E' semplice: la ricetta buddista ( ed induista ) è eterna e vuole che ognuno compia ogni cosa con animo sereno e lontano da violenza gratuita ed interesse 'egoistico', depotenziando così di significato i residui mnestici precedenti e quella orrida veste 'necessitante' che obbliga l' uomo concreto ad atti falsamente razionali a cui si sente obbligato, a questo punto condannandolo all'eterna trasmigrazione nel dolore e nella tragedia.
Anche per la guerra questo vale. Perchè purtroppo di nuovo la campana, che suona a raccolta gli uomini per il sacrificio supremo, ha cominciato a battere i suoi tristi ed orrendi rintocchi di morte, abituando sin nella quiete domestica ad immagini di dolore, sofferenza, morte e sterminio, predisponendo la 'ratio' preconscia, per i troppi resa serva del 'daimon' del sesto cielo ( l' immagine è del buddismo Nichiren e del Sutra del Loto ) in quanto agente su individualità immature spiritualmente, a sortire i suoi nefasti effetti.
E questa responsabilità profonda ricade su gli americani sionisti ed i suoi padrini israeliani, nonchè sugli occidentali e le loro religioni, per quanto si affannino certuni ad esimerle da responabilità.
Hanno preparato il terreno della irresponsabilità individuale su cui cresce la mala pianta dell'attività del 'daimon'.

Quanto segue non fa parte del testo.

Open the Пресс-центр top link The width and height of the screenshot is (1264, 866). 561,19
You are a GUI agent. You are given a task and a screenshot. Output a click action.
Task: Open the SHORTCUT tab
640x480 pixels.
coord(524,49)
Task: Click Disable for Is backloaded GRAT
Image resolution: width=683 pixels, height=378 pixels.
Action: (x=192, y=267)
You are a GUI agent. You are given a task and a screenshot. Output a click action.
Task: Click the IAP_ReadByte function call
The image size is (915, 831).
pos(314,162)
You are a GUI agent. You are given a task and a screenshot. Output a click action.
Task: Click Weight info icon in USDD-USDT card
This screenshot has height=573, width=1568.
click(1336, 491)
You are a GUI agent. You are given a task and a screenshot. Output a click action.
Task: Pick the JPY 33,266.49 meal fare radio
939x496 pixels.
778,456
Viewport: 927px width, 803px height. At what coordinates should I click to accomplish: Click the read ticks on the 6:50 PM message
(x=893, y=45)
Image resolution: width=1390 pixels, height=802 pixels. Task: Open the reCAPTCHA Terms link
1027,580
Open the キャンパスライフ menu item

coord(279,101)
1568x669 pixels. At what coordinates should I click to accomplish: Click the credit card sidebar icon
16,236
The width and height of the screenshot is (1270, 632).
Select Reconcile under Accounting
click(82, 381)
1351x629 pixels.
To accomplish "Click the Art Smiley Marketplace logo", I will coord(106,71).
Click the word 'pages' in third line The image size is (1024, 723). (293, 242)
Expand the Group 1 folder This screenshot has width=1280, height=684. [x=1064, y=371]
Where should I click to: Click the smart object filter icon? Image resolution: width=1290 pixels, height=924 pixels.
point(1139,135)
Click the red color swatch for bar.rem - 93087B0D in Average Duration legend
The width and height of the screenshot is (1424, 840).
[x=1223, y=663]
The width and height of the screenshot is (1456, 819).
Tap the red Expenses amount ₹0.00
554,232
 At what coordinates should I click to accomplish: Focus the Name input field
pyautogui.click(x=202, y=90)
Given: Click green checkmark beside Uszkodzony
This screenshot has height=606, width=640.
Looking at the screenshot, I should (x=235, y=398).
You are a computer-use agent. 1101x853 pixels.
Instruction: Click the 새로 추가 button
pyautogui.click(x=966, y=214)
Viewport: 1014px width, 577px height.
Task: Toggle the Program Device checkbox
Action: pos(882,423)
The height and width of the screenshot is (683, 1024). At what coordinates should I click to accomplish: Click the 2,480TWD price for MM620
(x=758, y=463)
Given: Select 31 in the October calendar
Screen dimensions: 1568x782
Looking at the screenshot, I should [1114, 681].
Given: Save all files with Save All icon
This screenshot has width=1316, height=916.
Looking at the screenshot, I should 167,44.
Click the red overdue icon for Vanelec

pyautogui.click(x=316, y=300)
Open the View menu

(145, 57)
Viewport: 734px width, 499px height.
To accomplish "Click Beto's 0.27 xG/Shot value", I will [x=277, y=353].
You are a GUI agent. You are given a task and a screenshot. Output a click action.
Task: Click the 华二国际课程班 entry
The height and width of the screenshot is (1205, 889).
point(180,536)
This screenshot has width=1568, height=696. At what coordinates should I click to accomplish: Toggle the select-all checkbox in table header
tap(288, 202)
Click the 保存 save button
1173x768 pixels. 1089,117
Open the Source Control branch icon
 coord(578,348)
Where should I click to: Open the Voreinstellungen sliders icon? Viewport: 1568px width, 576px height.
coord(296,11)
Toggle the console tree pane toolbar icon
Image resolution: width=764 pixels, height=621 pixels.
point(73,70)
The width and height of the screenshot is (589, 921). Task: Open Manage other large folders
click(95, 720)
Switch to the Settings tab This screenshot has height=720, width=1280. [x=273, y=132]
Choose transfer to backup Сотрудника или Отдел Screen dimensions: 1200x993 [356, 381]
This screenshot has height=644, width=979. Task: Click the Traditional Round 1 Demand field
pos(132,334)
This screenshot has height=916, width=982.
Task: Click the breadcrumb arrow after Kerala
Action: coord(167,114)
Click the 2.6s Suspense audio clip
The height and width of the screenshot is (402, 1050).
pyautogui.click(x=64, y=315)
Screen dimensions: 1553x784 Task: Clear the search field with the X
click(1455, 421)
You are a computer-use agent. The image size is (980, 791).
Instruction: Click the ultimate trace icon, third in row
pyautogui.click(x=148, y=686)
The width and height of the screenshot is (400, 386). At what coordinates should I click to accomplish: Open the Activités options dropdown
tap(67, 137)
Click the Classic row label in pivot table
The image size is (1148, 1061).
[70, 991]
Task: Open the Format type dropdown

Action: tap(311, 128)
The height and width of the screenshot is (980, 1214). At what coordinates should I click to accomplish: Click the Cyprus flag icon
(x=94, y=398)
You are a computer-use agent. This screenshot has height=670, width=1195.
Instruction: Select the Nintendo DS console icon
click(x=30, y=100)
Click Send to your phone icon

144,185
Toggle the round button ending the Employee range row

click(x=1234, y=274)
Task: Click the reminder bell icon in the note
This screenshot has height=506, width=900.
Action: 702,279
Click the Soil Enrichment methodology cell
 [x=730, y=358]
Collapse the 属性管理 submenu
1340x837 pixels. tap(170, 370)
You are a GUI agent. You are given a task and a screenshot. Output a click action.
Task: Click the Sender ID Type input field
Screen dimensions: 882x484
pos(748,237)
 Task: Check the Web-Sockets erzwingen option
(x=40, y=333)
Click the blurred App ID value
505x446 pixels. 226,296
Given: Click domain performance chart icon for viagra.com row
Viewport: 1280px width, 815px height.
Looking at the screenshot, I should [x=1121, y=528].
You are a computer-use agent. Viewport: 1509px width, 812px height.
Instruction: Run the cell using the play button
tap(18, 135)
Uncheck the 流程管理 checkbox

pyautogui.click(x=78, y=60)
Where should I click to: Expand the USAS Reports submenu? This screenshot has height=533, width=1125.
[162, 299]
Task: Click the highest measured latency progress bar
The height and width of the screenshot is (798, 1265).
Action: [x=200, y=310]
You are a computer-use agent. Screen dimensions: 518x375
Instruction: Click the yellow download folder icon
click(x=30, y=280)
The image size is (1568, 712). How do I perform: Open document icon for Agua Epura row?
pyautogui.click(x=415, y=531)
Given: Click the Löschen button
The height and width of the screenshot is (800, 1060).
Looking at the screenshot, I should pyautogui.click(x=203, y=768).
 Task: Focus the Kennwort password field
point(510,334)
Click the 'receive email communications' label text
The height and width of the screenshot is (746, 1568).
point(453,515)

Il primo, con l'esaltazione della povertà in ( di ) spirito, bestemmia orrenda condita oggi con l'obbedienza agli ordini quali che siano: noi non sappiamo ne vogliamo sapere, siamo mondi da ogni accusa proprio perciò, dunque lasciamo fare alle guide spirituali alcune delle quali ci diconmo che siamo 'superiori' a tutto e dunque 'che ce frega' ?
Secondariamente con l'apologia mistificatrice del perdono, richiesto a piè sospinto sempre ed ovunque, folle ed assurdo depotenziamento della razionalità derivante dalla responsabilità per i propri atti, unico argine per quanto modesto allo scatenarsi della follia, individuale e collettiva su cui si innesta l'attività feroce del 'daimon del sesto cielo', il vero padrino occulto della nostra storia.